Eigentlich hatte sie gar nicht vorgehabt, mit ihm Schluss zu machen. Es war einfach so passiert. Vielleicht, weil sie sich innerlich schon längst von ihm entfernt hatte. Ein halbes Jahr waren sie zusammen gewesen, doch gesehen hatten sie sich selten. Josh machte sein Praktikum bei den State Troopern und sie arbeitete für den National Park Service, beides Jobs, die vollen Einsatz verlangten. Die Tage, an denen sie mit Josh ausgegangen war, konnte sie an einer Hand abzählen, und so richtig romantisch war es nur ein paarmal gewesen. »Wenn du an den Richtigen kommst, sieht das ganz anders aus«, hatte ihre Freundin Brandy dazu gesagt.
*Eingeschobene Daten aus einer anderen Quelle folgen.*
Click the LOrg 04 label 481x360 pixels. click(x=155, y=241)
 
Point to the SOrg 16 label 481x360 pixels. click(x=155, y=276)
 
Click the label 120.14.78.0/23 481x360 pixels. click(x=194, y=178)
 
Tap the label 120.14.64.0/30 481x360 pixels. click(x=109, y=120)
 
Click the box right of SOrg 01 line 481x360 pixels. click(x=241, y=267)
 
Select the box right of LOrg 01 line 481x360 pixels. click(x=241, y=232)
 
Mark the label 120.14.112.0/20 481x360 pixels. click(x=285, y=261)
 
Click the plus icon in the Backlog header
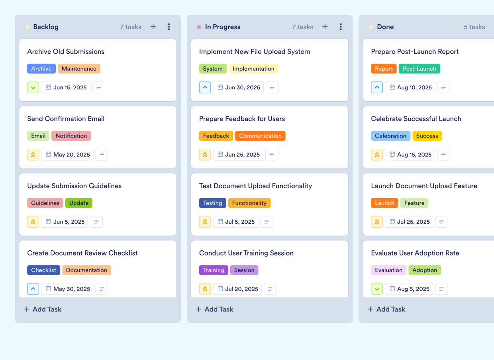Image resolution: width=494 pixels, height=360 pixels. [x=153, y=27]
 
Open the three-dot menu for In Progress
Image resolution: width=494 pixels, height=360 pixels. [x=341, y=27]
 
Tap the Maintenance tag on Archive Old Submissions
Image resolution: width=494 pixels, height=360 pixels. [x=79, y=69]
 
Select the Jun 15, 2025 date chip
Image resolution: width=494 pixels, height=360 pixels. [x=66, y=87]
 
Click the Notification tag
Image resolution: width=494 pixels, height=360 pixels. [x=71, y=136]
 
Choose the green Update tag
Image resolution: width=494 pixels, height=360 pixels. [x=79, y=203]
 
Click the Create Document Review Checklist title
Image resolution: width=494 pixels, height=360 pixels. [x=82, y=253]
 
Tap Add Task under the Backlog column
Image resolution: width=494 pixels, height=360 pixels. [x=43, y=309]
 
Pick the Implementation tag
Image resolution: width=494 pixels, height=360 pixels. [x=253, y=69]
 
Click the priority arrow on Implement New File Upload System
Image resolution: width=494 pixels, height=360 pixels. [x=205, y=87]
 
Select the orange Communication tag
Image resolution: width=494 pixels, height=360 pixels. [x=260, y=136]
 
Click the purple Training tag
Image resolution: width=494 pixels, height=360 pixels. [x=214, y=270]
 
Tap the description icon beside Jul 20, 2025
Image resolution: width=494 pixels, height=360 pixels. [x=270, y=289]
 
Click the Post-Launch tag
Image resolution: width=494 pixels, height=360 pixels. [x=419, y=69]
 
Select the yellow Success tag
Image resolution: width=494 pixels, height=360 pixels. [x=427, y=136]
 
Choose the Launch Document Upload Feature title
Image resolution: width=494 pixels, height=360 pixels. [x=424, y=186]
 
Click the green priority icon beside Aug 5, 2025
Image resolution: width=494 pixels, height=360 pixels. [x=377, y=289]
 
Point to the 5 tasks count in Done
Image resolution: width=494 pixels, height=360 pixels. [x=474, y=27]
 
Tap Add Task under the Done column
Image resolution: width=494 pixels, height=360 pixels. [x=386, y=309]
»Nein, ich will nicht mit dir Schluss machen«, erwiderte sie, um gleich darauf zu sagen: »Aber ich weiß nicht, ob …« Sie suchte nach den passenden Worten. »Ob du der Richtige bist«, hatte sie eigentlich antworten wollen. Stattdessen sagte sie: »Wir sollten uns eine Auszeit nehmen, Josh.« Auszeit, eigentlich ein Wort, das auf ihrer privaten schwarzen Liste stand, aber was hätte sie sonst sagen sollen? »Im Augenblick passt es einfach nicht, Josh.«

»Also doch«, sagte er.

»Tut mir leid.«

Ihre Antwort hatte auch Carol Schneider mitbekommen, die erfahrene Rangerin, mit der sie ihr Blockhaus teilte. »Josh?«, fragte sie nur und nickte verständnisvoll, als hätte sie schon lange gewusst, dass es so kommen würde.

»Hab ich wirklich mit ihm Schluss gemacht?«

»Das war doch nur eine Frage der Zeit«, sagte Carol. Sie war sieben Jahre älter als Julie und hatte selbst erfahren, wie schwer es war, in einem anspruchsvollen Job zu arbeiten und gleichzeitig eine Beziehung zu beginnen. »Josh ist ein netter Kerl, aber er war wohl nicht der Richtige für dich, sonst hättest du anders reagiert. Du wirst schon darüber hinwegkommen. Und wer weiß? Vielleicht taucht schon bald dein Mr. Perfect auf.«

»Und warum fühle ich mich dann so mies?«

»Das vergeht wieder«, erwiderte Carol, während sie Kaffee aufsetzte. »Es fühlt sich nie gut an, einen Freund zu verlassen und … na ja, für einen selbstbewussten Typen wie Josh ist es ziemlich schwer, eine Trennung zu akzeptieren.« Sie holte zwei Becher aus dem Schrank und stellte sie auf den Tisch. Ein Lächeln zog über ihr Gesicht. »Jetzt klinge ich schon wie deine Mutter, was?«

»Keine Ahnung. Meine Mutter lebt in Kalifornien und wir sprechen nicht so oft über Liebesangelegenheiten.«, hatte sie Carol schulterzuckend geantwortet.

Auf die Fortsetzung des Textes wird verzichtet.